Work instructions >> The answer must be an exact reproduction of all the entries.

BEGIN Extracted data

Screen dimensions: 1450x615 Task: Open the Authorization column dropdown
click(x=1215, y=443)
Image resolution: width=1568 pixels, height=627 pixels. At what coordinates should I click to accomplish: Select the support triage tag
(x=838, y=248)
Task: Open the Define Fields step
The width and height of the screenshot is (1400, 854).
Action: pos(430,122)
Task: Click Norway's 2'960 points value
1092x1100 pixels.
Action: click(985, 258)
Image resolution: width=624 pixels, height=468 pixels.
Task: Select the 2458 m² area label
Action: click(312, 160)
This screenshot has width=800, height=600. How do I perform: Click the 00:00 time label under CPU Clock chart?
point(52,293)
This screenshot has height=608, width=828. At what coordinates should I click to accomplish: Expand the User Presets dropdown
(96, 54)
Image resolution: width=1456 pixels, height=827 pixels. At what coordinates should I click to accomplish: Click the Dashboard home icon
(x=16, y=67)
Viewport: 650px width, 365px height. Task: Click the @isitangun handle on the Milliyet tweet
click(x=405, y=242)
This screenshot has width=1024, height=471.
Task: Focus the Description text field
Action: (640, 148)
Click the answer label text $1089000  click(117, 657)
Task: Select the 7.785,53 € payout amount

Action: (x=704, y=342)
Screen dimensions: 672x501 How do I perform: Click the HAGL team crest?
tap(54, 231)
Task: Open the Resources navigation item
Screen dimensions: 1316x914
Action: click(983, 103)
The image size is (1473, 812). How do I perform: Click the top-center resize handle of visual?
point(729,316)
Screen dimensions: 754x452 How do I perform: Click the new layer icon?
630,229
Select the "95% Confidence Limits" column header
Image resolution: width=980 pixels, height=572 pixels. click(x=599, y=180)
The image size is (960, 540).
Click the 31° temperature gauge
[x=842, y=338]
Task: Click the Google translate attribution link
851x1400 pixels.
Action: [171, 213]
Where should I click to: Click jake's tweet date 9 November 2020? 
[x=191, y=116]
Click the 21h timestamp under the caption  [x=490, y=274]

END Extracted data

Your response >>
Screen dimensions: 1450x615 Task: Open the Authorization column dropdown
click(x=1215, y=443)
Image resolution: width=1568 pixels, height=627 pixels. At what coordinates should I click to accomplish: Select the support triage tag
(x=838, y=248)
Task: Open the Define Fields step
The width and height of the screenshot is (1400, 854).
Action: pos(430,122)
Task: Click Norway's 2'960 points value
1092x1100 pixels.
Action: click(985, 258)
Image resolution: width=624 pixels, height=468 pixels.
Task: Select the 2458 m² area label
Action: click(312, 160)
This screenshot has width=800, height=600. How do I perform: Click the 00:00 time label under CPU Clock chart?
point(52,293)
This screenshot has height=608, width=828. At what coordinates should I click to accomplish: Expand the User Presets dropdown
(96, 54)
Image resolution: width=1456 pixels, height=827 pixels. At what coordinates should I click to accomplish: Click the Dashboard home icon
(x=16, y=67)
Viewport: 650px width, 365px height. Task: Click the @isitangun handle on the Milliyet tweet
click(x=405, y=242)
This screenshot has width=1024, height=471.
Task: Focus the Description text field
Action: (640, 148)
Click the answer label text $1089000  click(117, 657)
Task: Select the 7.785,53 € payout amount

Action: (x=704, y=342)
Screen dimensions: 672x501 How do I perform: Click the HAGL team crest?
tap(54, 231)
Task: Open the Resources navigation item
Screen dimensions: 1316x914
Action: click(983, 103)
The image size is (1473, 812). How do I perform: Click the top-center resize handle of visual?
point(729,316)
Screen dimensions: 754x452 How do I perform: Click the new layer icon?
630,229
Select the "95% Confidence Limits" column header
Image resolution: width=980 pixels, height=572 pixels. click(x=599, y=180)
The image size is (960, 540).
Click the 31° temperature gauge
[x=842, y=338]
Task: Click the Google translate attribution link
851x1400 pixels.
Action: [171, 213]
Where should I click to: Click jake's tweet date 9 November 2020? 
[x=191, y=116]
Click the 21h timestamp under the caption  [x=490, y=274]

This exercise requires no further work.